──────── Article ────────

“The Story of Alcohol”

The Bridgeport Times of Bridgeport, CT featured an illustrated series called “The Story of Alcohol” between July 15 and the end of August, 1919. It comprised nominally 40 instalments but 39 appeared, as one was duplicated and one missing. In total, some 24,000 words appeared, rather astonishing considering the medium and the times.

 

 

National Prohibition was slated to start in January 1920 having been approved in January 1919 by the 18th Amendment. Indeed, a good part of Connecticut was already liquor-free under local, “no-licence” election. Why on earth would a daily newspaper do a lavish spread on the history of alcohol? The series starts with alcohol in the ancient world and brings it up to recent times including the rise of the Prohibition movement.

There is indeed a retrospective, or memorial, feeling to the installments. Now that the prospect of alcohol being gone from daily life was evident, ruminative minds were pondering the loss of an old Western legacy, what it actually meant. The paper correctly called the forthcoming ban “epochal”. It used the fundamental nature of the change as a pretext to surveying man’s entire history of using and abusing alcohol. In the words of the opening, July 15 instalment:

In a good many ways the approach of the day when prohibition is to be enforced throughout the United States is one of the epochal events of history. Other things than alcohol have been put under the ban of law – gambling, slavery and numerous others that have seemed harmful to the progress of mankind. But none of them have been so universal as alcohol nor has any one of them been traced so far back into the dimmest period of human history. So it seems now the timeliest of timely subjects for illustration in this space.

In fact, I suspect there was more than a tinge of regret in the minds of the (anonymous) writer, and the editor. The series was perhaps a kind of guilt trip, a working out of psychic conflicts raised by an unprecedented and audacious attempt to re-engineer society.

The articles read as engaging popular history written for educated or thinking people by an expert, almost certainly an academic. The tone is even, friendly, and focuses on specific historical figures, from Noah to the Greek warrior Chares, to Socrates.

Does this remind you of anyone? Does Will Durant come to mind? It is an index of life’s ceaseless patterns of change that few reading me will know whom I mean.

Durant was a long-lived historian, famous for his The Story of Civilization and many other books.

It is interesting to note (I find) that he was of French-Canadian origin, part of the Canadien exodus to New England before WW I. They came for jobs and a better life. Numerous famous Americans have 100% or partial Franco-New England ethnicity including Will Durant, writer Jack Kerouac, John C. Garand (designer of the M1 Garand rifle), author Paul Theroux, and actor Matt LeBlanc.

──────── Material supplied ────────

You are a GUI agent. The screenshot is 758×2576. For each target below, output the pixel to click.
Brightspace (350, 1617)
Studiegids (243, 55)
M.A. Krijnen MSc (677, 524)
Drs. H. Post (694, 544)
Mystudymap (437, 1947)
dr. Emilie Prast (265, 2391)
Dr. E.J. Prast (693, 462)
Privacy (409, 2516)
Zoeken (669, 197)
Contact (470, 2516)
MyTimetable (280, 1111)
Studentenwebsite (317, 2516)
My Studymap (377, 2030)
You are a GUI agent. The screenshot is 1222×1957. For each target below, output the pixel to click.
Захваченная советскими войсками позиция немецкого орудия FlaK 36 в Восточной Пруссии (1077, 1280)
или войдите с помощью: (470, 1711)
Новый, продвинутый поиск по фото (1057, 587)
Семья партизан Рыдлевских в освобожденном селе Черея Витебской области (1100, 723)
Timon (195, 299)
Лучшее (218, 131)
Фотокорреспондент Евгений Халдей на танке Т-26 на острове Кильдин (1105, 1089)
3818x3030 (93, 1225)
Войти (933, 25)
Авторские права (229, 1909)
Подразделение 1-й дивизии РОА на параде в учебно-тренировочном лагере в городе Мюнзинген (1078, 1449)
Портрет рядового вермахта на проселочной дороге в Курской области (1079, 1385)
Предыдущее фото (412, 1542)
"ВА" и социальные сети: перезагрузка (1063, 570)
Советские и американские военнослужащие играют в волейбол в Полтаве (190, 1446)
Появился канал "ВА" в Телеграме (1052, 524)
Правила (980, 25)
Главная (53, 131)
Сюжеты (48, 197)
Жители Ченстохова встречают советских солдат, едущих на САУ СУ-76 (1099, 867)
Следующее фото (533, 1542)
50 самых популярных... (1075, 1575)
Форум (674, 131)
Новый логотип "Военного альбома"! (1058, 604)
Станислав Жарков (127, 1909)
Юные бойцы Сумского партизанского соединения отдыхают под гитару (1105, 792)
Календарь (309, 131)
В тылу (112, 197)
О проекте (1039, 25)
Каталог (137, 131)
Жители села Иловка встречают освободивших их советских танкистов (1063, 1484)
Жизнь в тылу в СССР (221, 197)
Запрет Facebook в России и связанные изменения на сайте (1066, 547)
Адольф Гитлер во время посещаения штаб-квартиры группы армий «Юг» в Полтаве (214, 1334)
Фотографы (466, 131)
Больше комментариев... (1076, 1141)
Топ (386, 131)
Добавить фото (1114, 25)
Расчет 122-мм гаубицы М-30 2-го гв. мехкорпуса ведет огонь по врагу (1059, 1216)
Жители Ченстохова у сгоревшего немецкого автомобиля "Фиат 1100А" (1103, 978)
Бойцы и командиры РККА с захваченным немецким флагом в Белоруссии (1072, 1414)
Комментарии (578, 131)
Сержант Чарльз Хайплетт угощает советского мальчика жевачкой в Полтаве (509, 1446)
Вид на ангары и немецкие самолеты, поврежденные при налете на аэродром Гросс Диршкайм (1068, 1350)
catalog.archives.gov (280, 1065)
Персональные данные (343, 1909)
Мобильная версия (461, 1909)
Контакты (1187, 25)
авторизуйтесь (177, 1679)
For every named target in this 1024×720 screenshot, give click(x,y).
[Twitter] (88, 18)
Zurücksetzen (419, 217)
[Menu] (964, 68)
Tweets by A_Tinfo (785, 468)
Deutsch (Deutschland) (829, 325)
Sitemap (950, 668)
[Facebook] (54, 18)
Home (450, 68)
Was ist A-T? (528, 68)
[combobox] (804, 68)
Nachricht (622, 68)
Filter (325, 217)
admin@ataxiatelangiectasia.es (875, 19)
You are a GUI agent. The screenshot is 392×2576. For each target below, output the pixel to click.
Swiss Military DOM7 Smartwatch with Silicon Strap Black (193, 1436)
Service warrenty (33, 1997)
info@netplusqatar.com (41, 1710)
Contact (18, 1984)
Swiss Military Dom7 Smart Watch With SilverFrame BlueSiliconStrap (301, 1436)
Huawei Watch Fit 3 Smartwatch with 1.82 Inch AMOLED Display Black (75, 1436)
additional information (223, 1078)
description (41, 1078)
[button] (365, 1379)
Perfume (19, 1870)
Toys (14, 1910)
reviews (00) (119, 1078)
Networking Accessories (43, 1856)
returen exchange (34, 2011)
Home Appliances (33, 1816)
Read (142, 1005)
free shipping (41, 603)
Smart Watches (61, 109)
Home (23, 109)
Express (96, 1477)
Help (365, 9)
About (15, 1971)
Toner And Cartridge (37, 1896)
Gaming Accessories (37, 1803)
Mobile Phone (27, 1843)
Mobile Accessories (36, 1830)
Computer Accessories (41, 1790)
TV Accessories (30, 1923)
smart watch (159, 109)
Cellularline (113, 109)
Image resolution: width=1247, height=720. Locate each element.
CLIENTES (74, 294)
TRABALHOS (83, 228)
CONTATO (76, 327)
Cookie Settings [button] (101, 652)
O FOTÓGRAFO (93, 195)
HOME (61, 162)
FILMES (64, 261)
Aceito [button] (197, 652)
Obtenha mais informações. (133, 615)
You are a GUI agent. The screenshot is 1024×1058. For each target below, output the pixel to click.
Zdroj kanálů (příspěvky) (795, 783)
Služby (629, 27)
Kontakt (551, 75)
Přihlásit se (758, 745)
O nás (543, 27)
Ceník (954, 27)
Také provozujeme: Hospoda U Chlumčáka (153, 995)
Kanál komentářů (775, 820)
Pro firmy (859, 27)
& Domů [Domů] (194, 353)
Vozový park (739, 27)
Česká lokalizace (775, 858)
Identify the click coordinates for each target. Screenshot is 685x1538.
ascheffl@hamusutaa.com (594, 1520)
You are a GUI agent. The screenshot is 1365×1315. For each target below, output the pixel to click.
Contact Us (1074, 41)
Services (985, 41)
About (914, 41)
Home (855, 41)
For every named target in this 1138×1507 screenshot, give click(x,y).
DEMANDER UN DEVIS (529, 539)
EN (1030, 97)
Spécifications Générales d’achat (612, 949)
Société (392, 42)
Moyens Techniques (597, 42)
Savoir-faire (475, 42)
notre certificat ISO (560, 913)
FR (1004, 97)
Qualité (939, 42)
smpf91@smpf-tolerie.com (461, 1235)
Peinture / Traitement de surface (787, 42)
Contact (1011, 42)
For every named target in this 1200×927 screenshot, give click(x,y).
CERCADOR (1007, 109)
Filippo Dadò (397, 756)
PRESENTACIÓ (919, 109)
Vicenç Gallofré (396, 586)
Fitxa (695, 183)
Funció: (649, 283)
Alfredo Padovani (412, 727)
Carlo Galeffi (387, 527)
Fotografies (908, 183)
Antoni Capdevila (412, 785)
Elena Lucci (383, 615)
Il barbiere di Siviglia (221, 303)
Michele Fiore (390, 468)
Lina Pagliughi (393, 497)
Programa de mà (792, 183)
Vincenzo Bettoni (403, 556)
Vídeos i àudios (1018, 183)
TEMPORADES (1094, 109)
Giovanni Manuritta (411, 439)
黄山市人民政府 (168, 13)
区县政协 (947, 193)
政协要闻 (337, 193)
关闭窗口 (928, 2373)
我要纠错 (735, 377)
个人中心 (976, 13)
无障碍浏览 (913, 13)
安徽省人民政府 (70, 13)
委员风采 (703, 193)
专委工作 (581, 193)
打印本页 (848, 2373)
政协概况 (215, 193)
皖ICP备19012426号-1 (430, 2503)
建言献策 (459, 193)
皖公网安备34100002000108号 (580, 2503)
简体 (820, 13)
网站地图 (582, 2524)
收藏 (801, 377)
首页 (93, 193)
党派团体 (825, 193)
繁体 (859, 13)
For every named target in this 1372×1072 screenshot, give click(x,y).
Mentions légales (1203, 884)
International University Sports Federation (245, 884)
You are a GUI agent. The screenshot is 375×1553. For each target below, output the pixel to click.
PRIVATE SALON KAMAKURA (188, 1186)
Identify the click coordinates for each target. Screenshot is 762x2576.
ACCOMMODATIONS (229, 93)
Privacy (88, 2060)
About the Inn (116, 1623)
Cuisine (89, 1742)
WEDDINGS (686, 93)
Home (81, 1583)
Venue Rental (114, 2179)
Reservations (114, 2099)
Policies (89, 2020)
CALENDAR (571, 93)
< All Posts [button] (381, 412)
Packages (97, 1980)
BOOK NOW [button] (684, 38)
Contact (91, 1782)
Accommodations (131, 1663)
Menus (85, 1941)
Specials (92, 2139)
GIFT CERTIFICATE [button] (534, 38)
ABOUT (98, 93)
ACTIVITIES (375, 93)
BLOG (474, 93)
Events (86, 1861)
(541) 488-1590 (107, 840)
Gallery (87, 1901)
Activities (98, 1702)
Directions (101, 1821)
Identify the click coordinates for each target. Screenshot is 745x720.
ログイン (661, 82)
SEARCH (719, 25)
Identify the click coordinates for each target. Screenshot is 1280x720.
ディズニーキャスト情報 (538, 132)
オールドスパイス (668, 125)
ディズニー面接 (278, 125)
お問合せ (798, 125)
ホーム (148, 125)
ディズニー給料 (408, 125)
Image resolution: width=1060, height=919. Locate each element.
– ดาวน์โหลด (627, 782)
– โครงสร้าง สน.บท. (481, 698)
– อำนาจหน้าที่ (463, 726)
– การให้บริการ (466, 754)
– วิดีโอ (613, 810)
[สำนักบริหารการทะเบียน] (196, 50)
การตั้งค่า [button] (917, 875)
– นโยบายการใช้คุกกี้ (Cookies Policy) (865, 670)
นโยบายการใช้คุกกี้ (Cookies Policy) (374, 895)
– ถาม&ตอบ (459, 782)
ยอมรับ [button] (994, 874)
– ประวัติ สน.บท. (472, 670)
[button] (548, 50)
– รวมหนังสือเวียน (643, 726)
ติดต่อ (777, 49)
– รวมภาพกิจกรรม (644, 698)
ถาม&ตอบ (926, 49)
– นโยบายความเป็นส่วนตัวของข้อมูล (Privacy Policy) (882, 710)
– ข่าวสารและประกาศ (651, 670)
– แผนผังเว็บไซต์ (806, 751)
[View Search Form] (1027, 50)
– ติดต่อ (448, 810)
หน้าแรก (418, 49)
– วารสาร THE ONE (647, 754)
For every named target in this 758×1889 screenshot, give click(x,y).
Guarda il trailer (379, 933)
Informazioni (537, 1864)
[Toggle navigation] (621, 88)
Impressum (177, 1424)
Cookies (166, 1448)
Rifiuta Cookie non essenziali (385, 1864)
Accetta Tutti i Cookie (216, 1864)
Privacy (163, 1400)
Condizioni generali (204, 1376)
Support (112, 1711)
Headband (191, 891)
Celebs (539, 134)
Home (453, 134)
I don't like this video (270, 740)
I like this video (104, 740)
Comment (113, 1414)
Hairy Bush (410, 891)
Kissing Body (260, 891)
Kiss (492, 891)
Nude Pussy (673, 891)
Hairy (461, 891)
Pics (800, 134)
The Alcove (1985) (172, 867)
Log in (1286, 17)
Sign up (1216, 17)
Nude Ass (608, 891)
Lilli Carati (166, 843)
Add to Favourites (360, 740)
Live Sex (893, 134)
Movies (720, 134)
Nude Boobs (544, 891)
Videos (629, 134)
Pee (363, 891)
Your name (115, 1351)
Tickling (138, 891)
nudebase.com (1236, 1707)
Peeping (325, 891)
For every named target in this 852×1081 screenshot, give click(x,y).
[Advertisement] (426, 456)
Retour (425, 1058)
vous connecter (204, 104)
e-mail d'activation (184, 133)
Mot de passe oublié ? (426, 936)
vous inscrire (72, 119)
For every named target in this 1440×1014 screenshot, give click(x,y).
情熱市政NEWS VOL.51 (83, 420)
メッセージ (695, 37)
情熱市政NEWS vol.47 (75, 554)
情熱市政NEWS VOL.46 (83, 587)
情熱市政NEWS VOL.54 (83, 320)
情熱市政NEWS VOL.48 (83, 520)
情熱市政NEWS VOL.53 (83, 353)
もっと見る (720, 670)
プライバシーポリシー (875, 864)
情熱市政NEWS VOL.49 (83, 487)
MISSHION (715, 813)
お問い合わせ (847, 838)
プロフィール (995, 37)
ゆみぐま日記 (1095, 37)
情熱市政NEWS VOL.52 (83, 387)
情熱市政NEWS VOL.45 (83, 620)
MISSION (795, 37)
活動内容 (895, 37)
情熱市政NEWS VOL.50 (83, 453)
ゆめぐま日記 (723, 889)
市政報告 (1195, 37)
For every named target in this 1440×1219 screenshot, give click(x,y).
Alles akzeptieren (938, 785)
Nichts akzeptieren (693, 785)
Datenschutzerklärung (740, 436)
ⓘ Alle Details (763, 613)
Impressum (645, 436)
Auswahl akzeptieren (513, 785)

────────

* _Required tasks_
a: In the post about "The Story of Alcohol," how many instalments of the series actually appeared?
b: Name every American the post lists as having full or partial Franco-New England ethnicity.
c: According to the opening instalment quoted in the post, why was alcohol a fitting subject for the series at that time?
The stored data has no connection to the post.

* _Answers_
a: 39 instalments appeared.

b: Will Durant, Jack Kerouac, John C. Garand, Paul Theroux, and Matt LeBlanc.

c: The approach of nationwide prohibition was an epochal event in history. None of the other things banned by law had been as universal as alcohol or traced as far back into human history, so it seemed the timeliest subject.